I am in my 21st year of pastoral ministry. Twenty years of working to communicate the truths of Jesus to a curious people. Twenty years of trying to demonstrate, as a member of the clergy, the ways of Jesus to a watching world. Twenty years of helping people uncover the hidden goodness in their lives, of peeling back the curtain of reality to reveal the presence, the mystery, and the love of God in all things. Twenty years.
This is and has been my working “job description” for two decades.
My “job description” is borne out of a deep conviction, and study, and understanding of what it means to live this Jesus life: and ultimately how to bring this into the pastorate. There has however, been a tremendous tension in this process. This has never been my official or stated job description.

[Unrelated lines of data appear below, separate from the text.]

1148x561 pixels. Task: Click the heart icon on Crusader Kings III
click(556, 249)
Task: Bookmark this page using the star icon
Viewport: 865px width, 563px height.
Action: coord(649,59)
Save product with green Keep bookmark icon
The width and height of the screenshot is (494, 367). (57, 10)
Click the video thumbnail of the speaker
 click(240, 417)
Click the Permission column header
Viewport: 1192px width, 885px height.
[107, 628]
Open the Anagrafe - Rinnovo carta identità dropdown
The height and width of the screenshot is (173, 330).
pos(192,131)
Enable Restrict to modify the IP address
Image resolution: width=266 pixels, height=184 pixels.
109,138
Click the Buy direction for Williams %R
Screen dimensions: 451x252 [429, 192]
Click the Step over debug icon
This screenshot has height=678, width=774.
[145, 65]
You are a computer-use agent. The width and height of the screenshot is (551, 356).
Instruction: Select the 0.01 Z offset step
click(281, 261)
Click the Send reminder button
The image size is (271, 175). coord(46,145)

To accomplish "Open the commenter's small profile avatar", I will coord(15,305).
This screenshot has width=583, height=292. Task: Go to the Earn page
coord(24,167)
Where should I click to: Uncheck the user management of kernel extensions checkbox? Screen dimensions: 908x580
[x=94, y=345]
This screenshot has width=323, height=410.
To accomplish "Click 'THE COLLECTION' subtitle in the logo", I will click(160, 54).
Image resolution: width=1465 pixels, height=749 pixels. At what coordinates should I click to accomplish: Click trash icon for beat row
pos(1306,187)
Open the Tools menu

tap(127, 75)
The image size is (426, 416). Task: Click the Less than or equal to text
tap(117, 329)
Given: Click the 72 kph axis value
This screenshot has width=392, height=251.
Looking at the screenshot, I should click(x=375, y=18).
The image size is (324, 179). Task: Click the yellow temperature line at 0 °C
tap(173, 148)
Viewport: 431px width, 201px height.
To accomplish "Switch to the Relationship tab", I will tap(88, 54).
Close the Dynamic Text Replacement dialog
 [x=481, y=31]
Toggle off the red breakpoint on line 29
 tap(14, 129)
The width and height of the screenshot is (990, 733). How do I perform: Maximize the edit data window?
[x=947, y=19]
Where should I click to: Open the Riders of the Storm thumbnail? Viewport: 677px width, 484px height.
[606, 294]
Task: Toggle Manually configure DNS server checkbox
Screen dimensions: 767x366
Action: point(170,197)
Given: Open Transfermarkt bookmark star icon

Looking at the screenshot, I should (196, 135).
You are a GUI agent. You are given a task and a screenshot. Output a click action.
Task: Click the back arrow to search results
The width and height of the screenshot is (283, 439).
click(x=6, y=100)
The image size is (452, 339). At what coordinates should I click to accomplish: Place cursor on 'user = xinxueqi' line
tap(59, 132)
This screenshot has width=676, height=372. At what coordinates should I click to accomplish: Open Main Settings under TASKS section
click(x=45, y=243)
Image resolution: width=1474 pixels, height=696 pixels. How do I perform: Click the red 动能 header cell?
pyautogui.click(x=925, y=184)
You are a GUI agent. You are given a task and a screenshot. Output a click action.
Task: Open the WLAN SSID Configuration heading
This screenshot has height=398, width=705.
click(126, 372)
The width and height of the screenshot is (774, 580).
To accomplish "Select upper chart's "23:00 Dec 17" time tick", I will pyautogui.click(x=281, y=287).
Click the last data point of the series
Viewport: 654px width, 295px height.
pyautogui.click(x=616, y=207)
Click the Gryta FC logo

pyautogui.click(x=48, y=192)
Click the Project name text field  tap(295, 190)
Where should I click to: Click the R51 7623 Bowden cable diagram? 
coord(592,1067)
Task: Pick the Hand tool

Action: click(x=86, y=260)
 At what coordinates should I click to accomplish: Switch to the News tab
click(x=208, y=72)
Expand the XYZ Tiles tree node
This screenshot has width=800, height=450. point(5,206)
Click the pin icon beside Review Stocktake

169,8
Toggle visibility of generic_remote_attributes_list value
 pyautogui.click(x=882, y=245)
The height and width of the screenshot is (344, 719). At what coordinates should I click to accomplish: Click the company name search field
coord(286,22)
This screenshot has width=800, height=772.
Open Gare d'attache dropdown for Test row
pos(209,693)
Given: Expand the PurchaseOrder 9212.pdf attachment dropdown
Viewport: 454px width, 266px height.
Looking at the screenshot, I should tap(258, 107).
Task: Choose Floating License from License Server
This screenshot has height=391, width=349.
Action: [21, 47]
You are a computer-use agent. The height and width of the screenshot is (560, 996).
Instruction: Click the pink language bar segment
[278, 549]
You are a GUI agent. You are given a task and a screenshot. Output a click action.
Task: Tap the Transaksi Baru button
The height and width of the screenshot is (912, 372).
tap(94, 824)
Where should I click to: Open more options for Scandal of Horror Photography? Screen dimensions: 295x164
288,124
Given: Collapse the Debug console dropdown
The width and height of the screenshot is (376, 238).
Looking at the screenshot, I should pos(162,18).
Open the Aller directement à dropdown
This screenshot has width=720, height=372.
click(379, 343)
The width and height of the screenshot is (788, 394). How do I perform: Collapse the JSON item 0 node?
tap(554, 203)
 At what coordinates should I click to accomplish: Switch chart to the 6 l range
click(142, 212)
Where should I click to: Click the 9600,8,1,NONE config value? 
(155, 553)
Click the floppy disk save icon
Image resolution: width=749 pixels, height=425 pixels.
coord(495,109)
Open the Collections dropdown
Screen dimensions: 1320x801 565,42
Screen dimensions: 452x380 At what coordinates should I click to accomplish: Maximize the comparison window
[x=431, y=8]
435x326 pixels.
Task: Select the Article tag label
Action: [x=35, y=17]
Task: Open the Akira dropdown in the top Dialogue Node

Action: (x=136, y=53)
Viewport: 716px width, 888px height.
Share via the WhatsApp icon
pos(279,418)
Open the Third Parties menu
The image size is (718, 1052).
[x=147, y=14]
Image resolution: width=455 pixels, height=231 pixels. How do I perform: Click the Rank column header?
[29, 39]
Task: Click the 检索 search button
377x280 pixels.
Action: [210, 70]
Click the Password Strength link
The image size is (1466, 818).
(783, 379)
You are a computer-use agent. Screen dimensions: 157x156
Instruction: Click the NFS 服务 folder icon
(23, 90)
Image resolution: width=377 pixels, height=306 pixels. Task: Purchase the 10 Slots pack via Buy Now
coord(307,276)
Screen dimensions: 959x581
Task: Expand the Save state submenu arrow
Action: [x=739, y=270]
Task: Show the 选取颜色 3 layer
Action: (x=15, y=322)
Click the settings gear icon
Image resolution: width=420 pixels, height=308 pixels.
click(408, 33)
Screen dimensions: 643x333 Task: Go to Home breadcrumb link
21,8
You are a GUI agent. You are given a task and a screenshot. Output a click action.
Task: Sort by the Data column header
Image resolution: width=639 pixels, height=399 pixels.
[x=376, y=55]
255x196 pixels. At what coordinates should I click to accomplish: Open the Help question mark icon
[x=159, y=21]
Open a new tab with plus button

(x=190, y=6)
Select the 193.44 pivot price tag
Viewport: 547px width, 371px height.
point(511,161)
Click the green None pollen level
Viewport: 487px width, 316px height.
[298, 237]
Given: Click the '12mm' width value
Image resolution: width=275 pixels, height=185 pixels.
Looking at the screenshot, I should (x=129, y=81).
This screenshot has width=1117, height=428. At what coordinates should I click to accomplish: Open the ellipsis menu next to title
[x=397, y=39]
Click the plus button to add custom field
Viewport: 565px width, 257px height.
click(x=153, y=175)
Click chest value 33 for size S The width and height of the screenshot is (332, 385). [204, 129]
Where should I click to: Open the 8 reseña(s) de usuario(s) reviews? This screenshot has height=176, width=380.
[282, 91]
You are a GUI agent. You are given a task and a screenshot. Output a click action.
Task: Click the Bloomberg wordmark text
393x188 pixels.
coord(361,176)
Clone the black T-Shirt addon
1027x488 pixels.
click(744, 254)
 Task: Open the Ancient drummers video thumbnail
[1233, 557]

In my 20 years of pastoral ministry, I have held many different roles: youth pastor, worship pastor, associate pastor, ministry pastor, teaching pastor, senior pastor, lead pastor, church planter, missions pastor, campus pastor–every last role coming with their own robust job description filled with tasks and expectations of programs to run or maintain. While most of those tasks and expectations were good and beneficial they created a boundary box, closing me off to a great many ways in which I was able to fulfill my own story, calling, and job description of pastoral ministry.
For twenty years I have been met with nods of disapproval, hand slaps, and reprimands: “You can’t go there”, “You can’t sit there”, “You can’t do that”, “You can’t talk about that”, “You can’t drink that, eat that, or spend time with those people!” That is simply not in your job description or in our unspoken code of conduct! And to do otherwise is completely inappropriate for a pastor.
I could feel the walls being built, statement by statement, closing off a part of who I am. Trapping a part of my self out of sight, hidden behind a wall of confusion, guilt, even shame; wondering if I somehow had this whole pastoring thing wrong. If I had mistaken the way in which I was created to interact within this world.
Have you ever felt as if some part of your profession was asking some part of you to become invisible? As if your job was asking you to not be who you fully are, to intentionally silence bits and pieces of the truth and goodness within that God has created you to be? I’m pretty sure this isn’t just a pastoral dilemma.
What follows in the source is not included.